Besides, the whole drinking wine while preparing meals together thing is extremely appealing to me.

If I was with a girl who could cook, it’d be great. I like having someone cook for me. But it’s certainly not a deal breaker, or even something I look for. Right now I cook most of the meals my girlfriend and I eat, and I don’t really have a problem with that.

It is not important to me. I am content to eat out or fix sandwiches or heck, even cereal. It is more important to me that she makes me laugh and that I feel good when we are together more often than I don’t.

Having said that, if she cooks well and enjoys it, I think that is great too.

Not really important at all. My wife has learned to cook a few things very well, but when we started out, she really didn’t have much interest in it.

I appreciate what she does do well, don’t worry about what she doesn’t…like the line from U2 song ‘Original of the Species’…‘want everything you got, and nothing that you’re not’

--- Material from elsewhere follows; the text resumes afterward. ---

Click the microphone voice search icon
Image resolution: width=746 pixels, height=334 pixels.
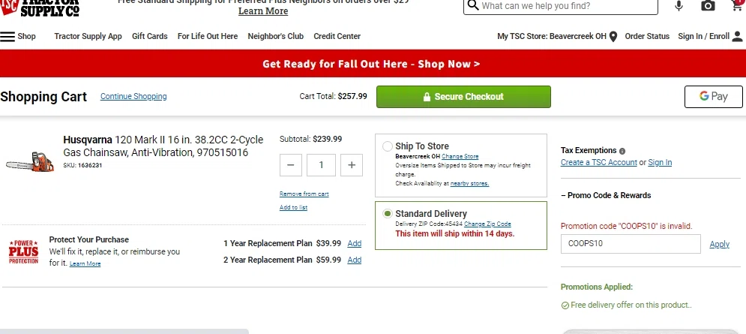pos(679,6)
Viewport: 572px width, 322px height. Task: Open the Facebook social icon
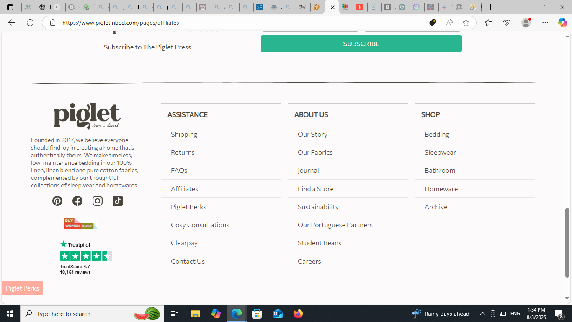pos(77,201)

Yes! When we met, my husband loved to cook. Even after we moved into our house he gladly shared the cooking. We both worked long hours, so chores of all kinds had to be shared.
When I quit working, I said I would take on the household responsibilities. Now, he talks about cooking, and even cleaning…
But he doesn’t do it. I’d like for him to cook occasionally, he does it well, and I’d like a break now and then.
After all he only works 9 days a month…
To more directly address the OP, I don’t believe cooking was on either of our lists of why we were perfect for each other. :smiley:

Another woman chiming in here. I think my husband greatly appreciates that I do cook well, but it’s more of a side benefit than anything else. I like that I cook well because when I was starting my freelance business my cooking was one of those little gifts I could give my husband because I couldn’t afford anything else. It’s not really a care-taker thing, but rather something I like to do for him because it’s simple (for me, anyway - he’s still learning), he really appreciates it and I like surprising him now and then. He shows up every once in a while with flowers or something small that he knows I like. And I love being able to give something back. Plus, he’s really hard to shop for. :wink:

(I’m female, but I don’t think my answer would be any different if I were a man.) I’d be bothered by a partner who absolutely could not put a meal together to save his life, just like I’d be bothered if he couldn’t manage his own finances or make travel arrangements for a weekend. This stuff is hardly rocket science, and basic adult life skills are not optional. It would also indicate a certain disconnect in lifestyles, since it’s highly unlikely that I will ever be able to afford to go out to eat on a daily basis.

This doesn’t mean he would have to be a gourmet cook (I’m certainly not), just a reasonably self-sufficient one.

My wife is a wonderful cook. By way of comparison, I can cook just well enough to keep us from starving. We’ve had countless fantastic meals as a result of her skill. And had she not been a great cook, it would have mattered not even a little bit insofar as my interest in her.

It’d be a nice addition, but I know and do enough cooking for myself that it’s not a problem. Of course, cooking for me is generally buy a bunch of ingredients, make one dish, eat that one dish for several days until it is all gone and I am thoroughly sick of it, repeat with another dish. If I’m really up to it, cook two or three dishes at the same time and do the same with a little more rotation between meals.

Unfortunately, women around my age aren’t interested in a man’s domestic skills.

Doesn’t cook seems to be the catch all, which would include not willing or not able.